Is it bad form if I start a pool where we can bet on results? After all, those that passed won't care and those that didn't can at least see the utility of their results. Should I get some sensitivity training soon?

Personally, I'd have bet against myself... at least $100. If I passed I'd still be glad and if I didn't the $100 would buy an awful lot of beer!


----------



## ktulu (Nov 11, 2007)

bump

I thought that the new members would like to give their opinions about the exam.....

ktulu


----------



## civilsid (Nov 12, 2007)

Well folks, I must say that it is very relaxing to read all these stories since I faced the brutality in April. I still wish I knew what my score was but, oh well, as long as I got the stamp, that is what matters.

Regarding the varied confidence levels that you are all talking about, I had two extremes. I felt very confident about the national exam but very NOT confidant about the California seismic exam. Thankfully, I passed both. I really thought that state exam was a damn train wreck; I figured there was no way I passed.

I feel bad for all you guys (and ladies) because there is nothing worse than the wait. It sucks. Welcome to hell. Several months of it.


----------



## Polysloman (Nov 12, 2007)

I feel bad

there is nothing worse than the wait.

It sucks. Welcome to hell. Several months of it.


----------



## Guest (Nov 12, 2007)

Polysloman said:


> Dude, It's not that bad. I feel relieved that they finally let me sit for it and I have a lot of free time again. I block it out with alcohol, thoughts of death relatives and porn. Not necessarily in that order.
> 
> It's like death and taxes. We are all going to get a letter...


Wow ... we haven't seen this side of you. I hope that wasn't my doing .. I have been told I can convert the most cheerful, engaged employee to a lump of coal in a matter of a week based on my cynicism. :mellow:

JR


----------



## bigray76 (Nov 12, 2007)
——————
Given instruction 1:
List every name in the exam-results forum thread that appears with a date in parentheses, in the order shown.
Given instruction 2:
From the exam-results forum thread, reproduce the passage starting at "## Guest (Nov" and ending at "in that order.".
——————
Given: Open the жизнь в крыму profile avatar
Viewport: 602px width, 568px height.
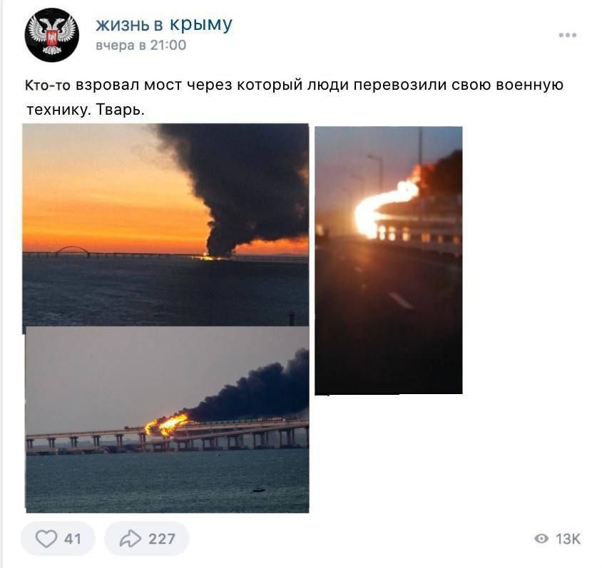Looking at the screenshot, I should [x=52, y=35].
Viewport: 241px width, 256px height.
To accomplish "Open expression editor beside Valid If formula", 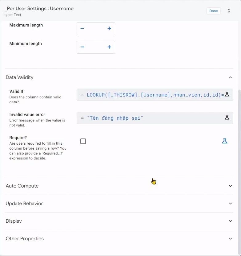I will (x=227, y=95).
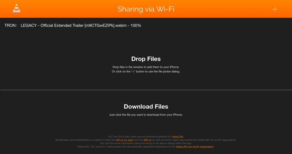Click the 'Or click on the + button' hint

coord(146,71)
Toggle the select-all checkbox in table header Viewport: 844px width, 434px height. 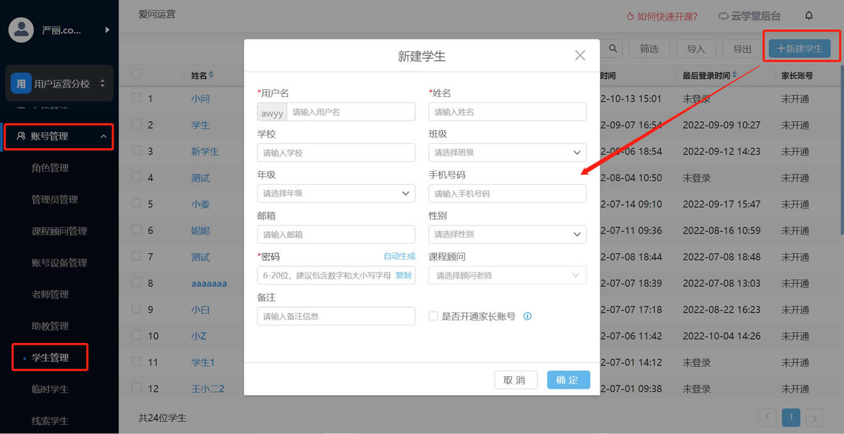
——————
Output 1:
ktulu
civilsid
Polysloman
Guest
bigray76

Output 2:
## Guest (Nov 12, 2007)

Polysloman said:


> Dude, It's not that bad. I feel relieved that they finally let me sit for it and I have a lot of free time again. I block it out with alcohol, thoughts of death relatives and porn. Not necessarily in that order.